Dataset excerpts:
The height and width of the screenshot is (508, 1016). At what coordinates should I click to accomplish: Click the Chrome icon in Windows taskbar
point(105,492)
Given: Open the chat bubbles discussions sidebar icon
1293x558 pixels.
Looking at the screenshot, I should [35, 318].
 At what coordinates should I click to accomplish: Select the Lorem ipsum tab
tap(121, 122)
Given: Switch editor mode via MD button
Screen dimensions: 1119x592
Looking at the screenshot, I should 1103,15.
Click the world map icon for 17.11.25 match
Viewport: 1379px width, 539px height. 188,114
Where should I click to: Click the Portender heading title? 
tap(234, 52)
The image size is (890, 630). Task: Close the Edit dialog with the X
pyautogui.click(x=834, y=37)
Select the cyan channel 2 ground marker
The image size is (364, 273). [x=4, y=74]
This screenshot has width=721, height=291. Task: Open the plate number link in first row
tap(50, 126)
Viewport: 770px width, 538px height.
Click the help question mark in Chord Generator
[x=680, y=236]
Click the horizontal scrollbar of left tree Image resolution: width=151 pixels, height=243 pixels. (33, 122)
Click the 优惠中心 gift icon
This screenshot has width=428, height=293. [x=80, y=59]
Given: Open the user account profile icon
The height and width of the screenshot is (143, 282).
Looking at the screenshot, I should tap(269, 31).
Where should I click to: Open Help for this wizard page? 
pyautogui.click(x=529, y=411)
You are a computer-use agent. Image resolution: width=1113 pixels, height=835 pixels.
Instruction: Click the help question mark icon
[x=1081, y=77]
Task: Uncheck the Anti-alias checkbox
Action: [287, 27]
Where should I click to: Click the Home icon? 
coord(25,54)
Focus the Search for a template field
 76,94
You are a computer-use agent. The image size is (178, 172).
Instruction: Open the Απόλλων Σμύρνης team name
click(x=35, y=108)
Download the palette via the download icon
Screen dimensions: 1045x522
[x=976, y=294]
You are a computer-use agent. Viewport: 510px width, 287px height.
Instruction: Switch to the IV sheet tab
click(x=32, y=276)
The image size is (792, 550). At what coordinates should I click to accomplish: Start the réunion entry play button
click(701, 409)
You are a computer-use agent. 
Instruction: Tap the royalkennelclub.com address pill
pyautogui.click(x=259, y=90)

→ **TO DO**
Please make an exact copy of the entries, down to the last character.

→ **FINAL ANSWER**
The height and width of the screenshot is (508, 1016). At what coordinates should I click to accomplish: Click the Chrome icon in Windows taskbar
point(105,492)
Given: Open the chat bubbles discussions sidebar icon
1293x558 pixels.
Looking at the screenshot, I should [35, 318].
 At what coordinates should I click to accomplish: Select the Lorem ipsum tab
tap(121, 122)
Given: Switch editor mode via MD button
Screen dimensions: 1119x592
Looking at the screenshot, I should 1103,15.
Click the world map icon for 17.11.25 match
Viewport: 1379px width, 539px height. 188,114
Where should I click to: Click the Portender heading title? 
tap(234, 52)
The image size is (890, 630). Task: Close the Edit dialog with the X
pyautogui.click(x=834, y=37)
Select the cyan channel 2 ground marker
The image size is (364, 273). [x=4, y=74]
This screenshot has width=721, height=291. Task: Open the plate number link in first row
tap(50, 126)
Viewport: 770px width, 538px height.
Click the help question mark in Chord Generator
[x=680, y=236]
Click the horizontal scrollbar of left tree Image resolution: width=151 pixels, height=243 pixels. (33, 122)
Click the 优惠中心 gift icon
This screenshot has width=428, height=293. [x=80, y=59]
Given: Open the user account profile icon
The height and width of the screenshot is (143, 282).
Looking at the screenshot, I should tap(269, 31).
Where should I click to: Open Help for this wizard page? 
pyautogui.click(x=529, y=411)
You are a computer-use agent. Image resolution: width=1113 pixels, height=835 pixels.
Instruction: Click the help question mark icon
[x=1081, y=77]
Task: Uncheck the Anti-alias checkbox
Action: [287, 27]
Where should I click to: Click the Home icon? 
coord(25,54)
Focus the Search for a template field
 76,94
You are a computer-use agent. The image size is (178, 172).
Instruction: Open the Απόλλων Σμύρνης team name
click(x=35, y=108)
Download the palette via the download icon
Screen dimensions: 1045x522
[x=976, y=294]
You are a computer-use agent. Viewport: 510px width, 287px height.
Instruction: Switch to the IV sheet tab
click(x=32, y=276)
The image size is (792, 550). At what coordinates should I click to accomplish: Start the réunion entry play button
click(701, 409)
You are a computer-use agent. 
Instruction: Tap the royalkennelclub.com address pill
pyautogui.click(x=259, y=90)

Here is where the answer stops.